私は15年以上、看護師として大学病院で働いていました。


現在は「デザイン・制作を通して医療を支えたい!」という気持ちで仕事に励んでいます。


私たち、レイ・クリエーションは、医療分野・医療業界のデザイン制作会社として、動画(サイネージ、患者説明動画、病院紹介やプロモーションビデオなど)やカタログ・パンフレット、医学会用の掲示物(ポスターセッションやパネルディスカッション)、医療・疾患イラスト、シェーマ、WEB制作など様々な制作物を作成しております。



医学会や研究発表のシーズンが近づくと、医師や医療スタッフ、学会事務局の皆様は非常に多忙な日々を送られることと思います。
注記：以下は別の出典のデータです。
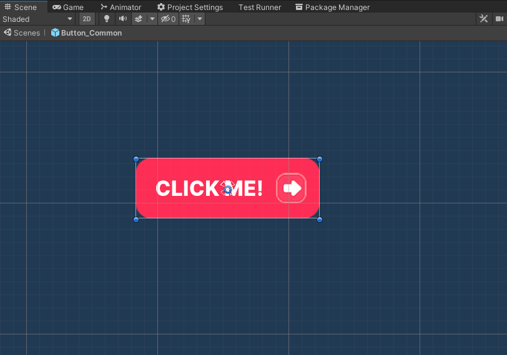Toggle the grid snapping icon
Screen dimensions: 507x355
tap(186, 19)
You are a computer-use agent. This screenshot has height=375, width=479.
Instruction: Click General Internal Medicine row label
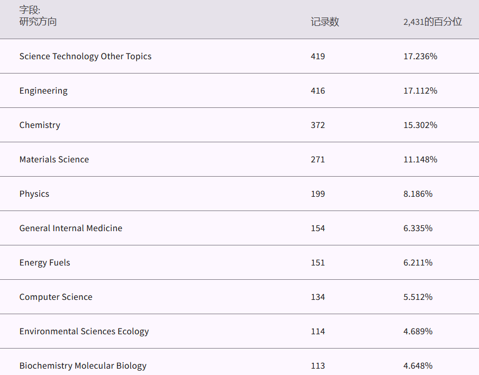[71, 228]
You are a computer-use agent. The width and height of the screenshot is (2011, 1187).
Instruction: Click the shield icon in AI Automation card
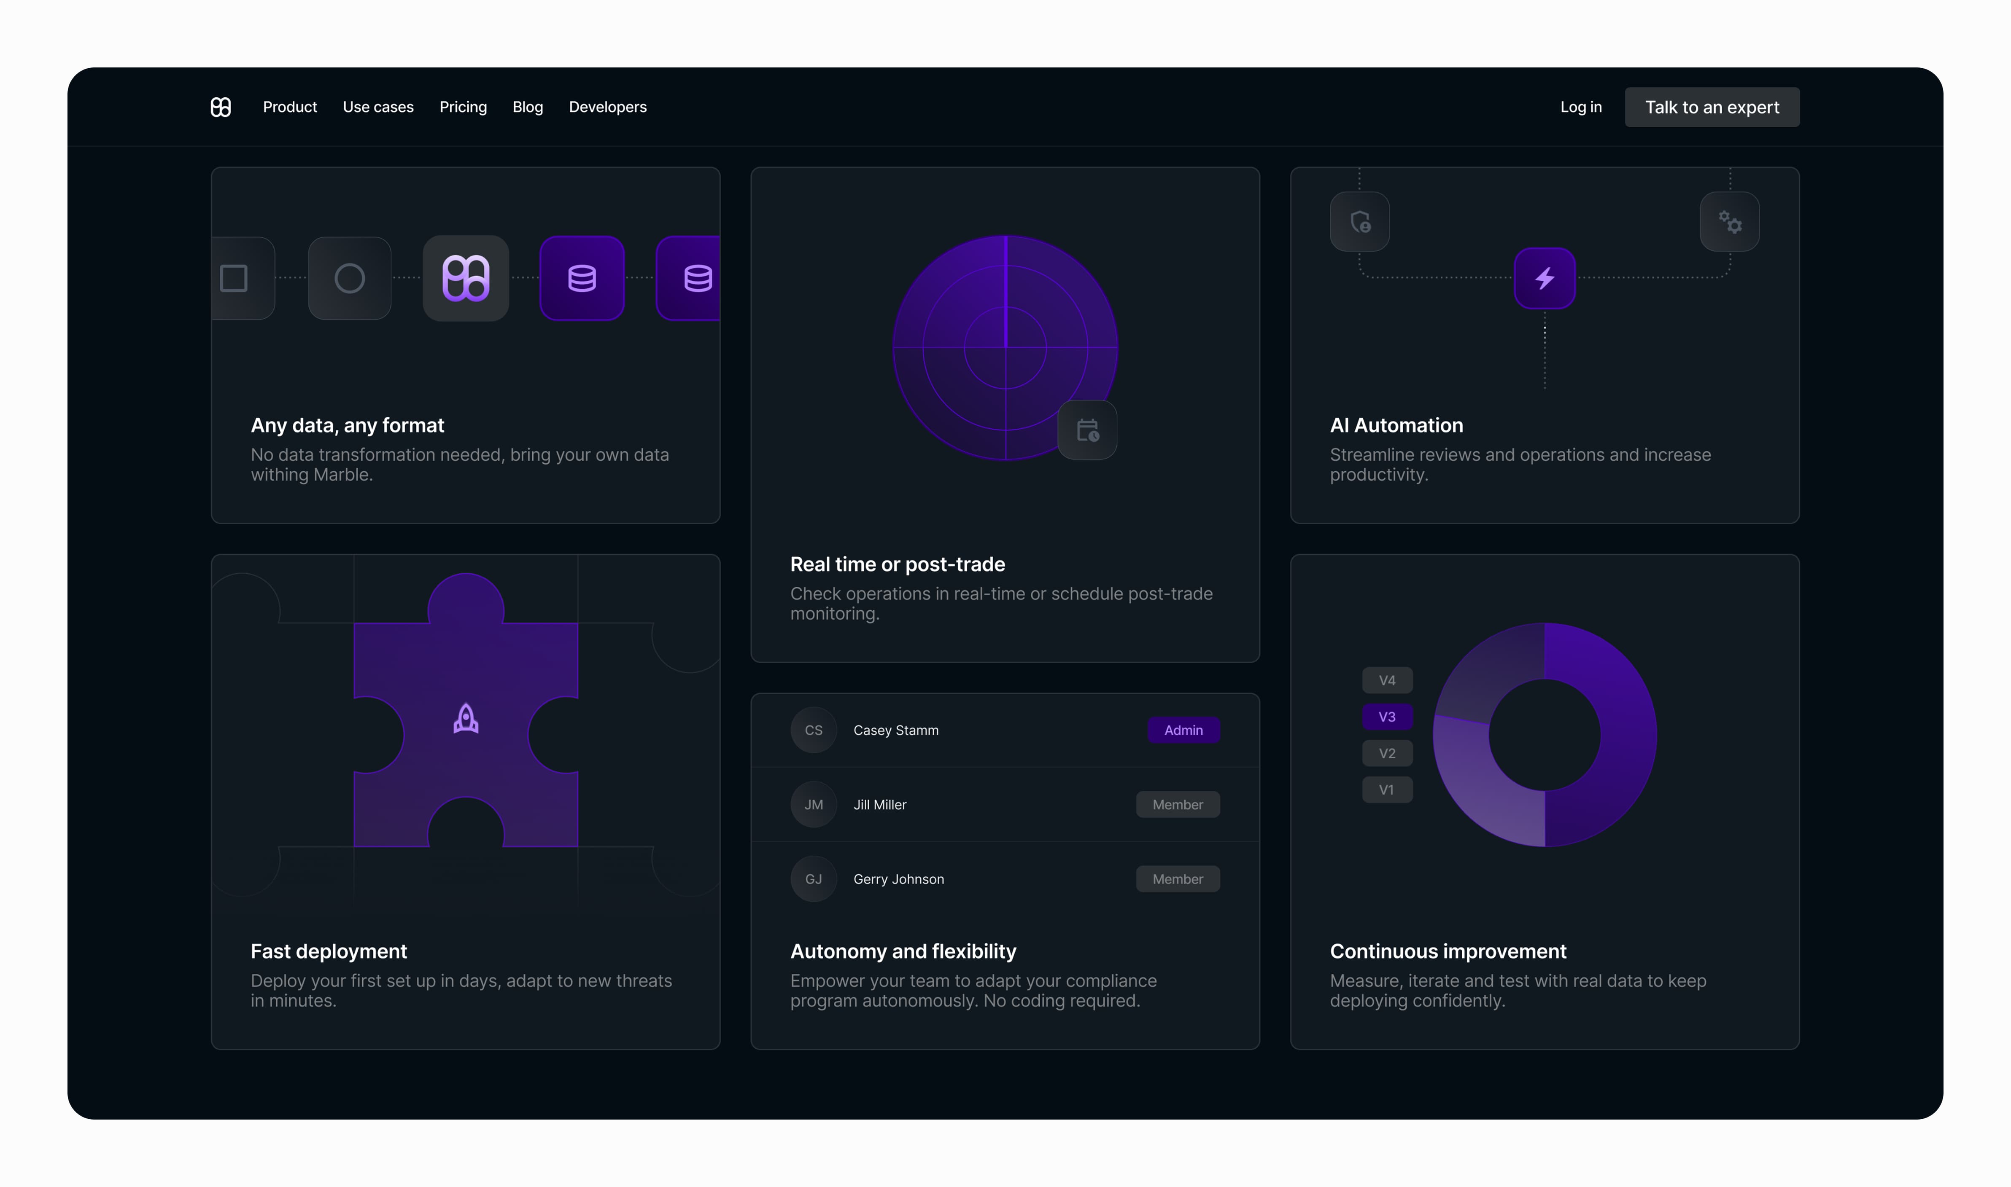click(1360, 222)
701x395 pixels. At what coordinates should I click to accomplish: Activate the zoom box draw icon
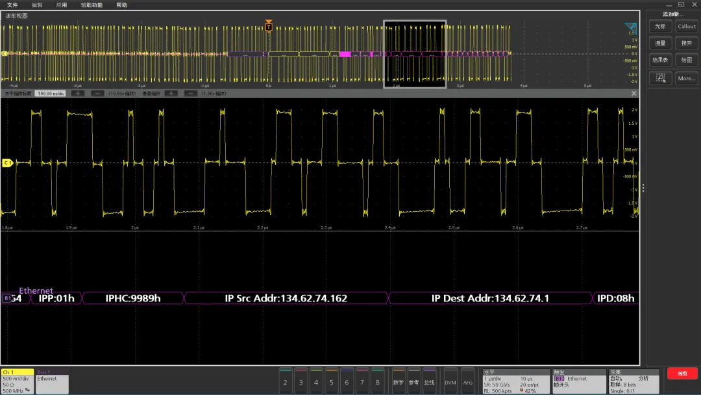click(x=660, y=78)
日々の臨床や業務の合間を縫って、発表データの準備や抄録のチェック、そして「学会ポスター」の制作に追われている方も多いのではないでしょうか。


多くの医療従事者の方が、使い慣れたPowerPoint(パワーポイント)を使って学会ポスターを作成されています。

しかし、データを大判サイズに引き伸ばして配置してみたものの、画面上で見るとなぜか「デザインが素人っぽい」「ごちゃごちゃしていて見づらい」「研究の価値が伝わりにくい気がする」と頭を悩ませた経験はありませんでしょうか。


限られた時間の中で、膨大なデータやグラフ、考察を1枚のポスターにまとめるのは至難の業です。


今回は、パワポで作る学会ポスターが「素人っぽく」見えてしまう代表的な原因と、プロのデザイナーが実践する「見栄えを良くするブラッシュアップのポイント」を解説します。




なぜ?パワポの学会ポスターが「素人っぽく」見える3つの原因


まずは、一生懸命作ったポスターがなぜか垢抜けない原因を紐解いていきましょう。素人っぽさが出てしまう背景には、パワポ特有の機能や、情報を伝えたいという熱意ゆえの「落とし穴」があります。


1. 情報を詰め込みすぎて「余白」がない

研究内容が素晴らしく、伝えたいデータが多いほど、文字やグラフを限界まで大きく配置してしまいがちです。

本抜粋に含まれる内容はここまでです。